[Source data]
Segment Open

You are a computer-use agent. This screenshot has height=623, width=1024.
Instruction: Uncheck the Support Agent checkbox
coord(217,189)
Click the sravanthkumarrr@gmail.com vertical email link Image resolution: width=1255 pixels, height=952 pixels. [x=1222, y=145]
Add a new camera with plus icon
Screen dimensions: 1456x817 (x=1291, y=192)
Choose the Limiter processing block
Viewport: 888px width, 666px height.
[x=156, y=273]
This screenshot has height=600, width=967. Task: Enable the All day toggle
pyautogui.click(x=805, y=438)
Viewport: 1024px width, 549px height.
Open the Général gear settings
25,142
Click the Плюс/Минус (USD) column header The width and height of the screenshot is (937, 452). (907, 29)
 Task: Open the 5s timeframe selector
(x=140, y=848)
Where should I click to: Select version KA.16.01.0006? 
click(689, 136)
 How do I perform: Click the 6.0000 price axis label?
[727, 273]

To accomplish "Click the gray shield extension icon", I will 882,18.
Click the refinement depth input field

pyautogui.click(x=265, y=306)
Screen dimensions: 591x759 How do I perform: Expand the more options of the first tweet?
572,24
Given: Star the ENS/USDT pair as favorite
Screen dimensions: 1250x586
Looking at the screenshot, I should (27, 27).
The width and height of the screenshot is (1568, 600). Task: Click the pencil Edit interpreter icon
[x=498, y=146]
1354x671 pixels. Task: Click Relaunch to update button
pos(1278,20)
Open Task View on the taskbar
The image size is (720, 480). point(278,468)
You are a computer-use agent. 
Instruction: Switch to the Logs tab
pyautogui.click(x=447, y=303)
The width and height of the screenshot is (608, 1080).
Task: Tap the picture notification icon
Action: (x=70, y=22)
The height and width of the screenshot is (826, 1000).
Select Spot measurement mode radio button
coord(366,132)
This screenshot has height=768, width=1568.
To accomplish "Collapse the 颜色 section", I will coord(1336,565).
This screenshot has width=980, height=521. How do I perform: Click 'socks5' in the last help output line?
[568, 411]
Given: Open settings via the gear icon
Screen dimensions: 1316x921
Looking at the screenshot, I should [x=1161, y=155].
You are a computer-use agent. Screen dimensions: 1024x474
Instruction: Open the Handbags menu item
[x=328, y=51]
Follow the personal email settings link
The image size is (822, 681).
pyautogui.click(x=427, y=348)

Segment Closed

Nothing but an exact copy of the lines from the start of the entries through the line containing "Click the sravanthkumarrr@gmail.com" belongs in the response.

You are a computer-use agent. This screenshot has height=623, width=1024.
Instruction: Uncheck the Support Agent checkbox
coord(217,189)
Click the sravanthkumarrr@gmail.com vertical email link Image resolution: width=1255 pixels, height=952 pixels. [x=1222, y=145]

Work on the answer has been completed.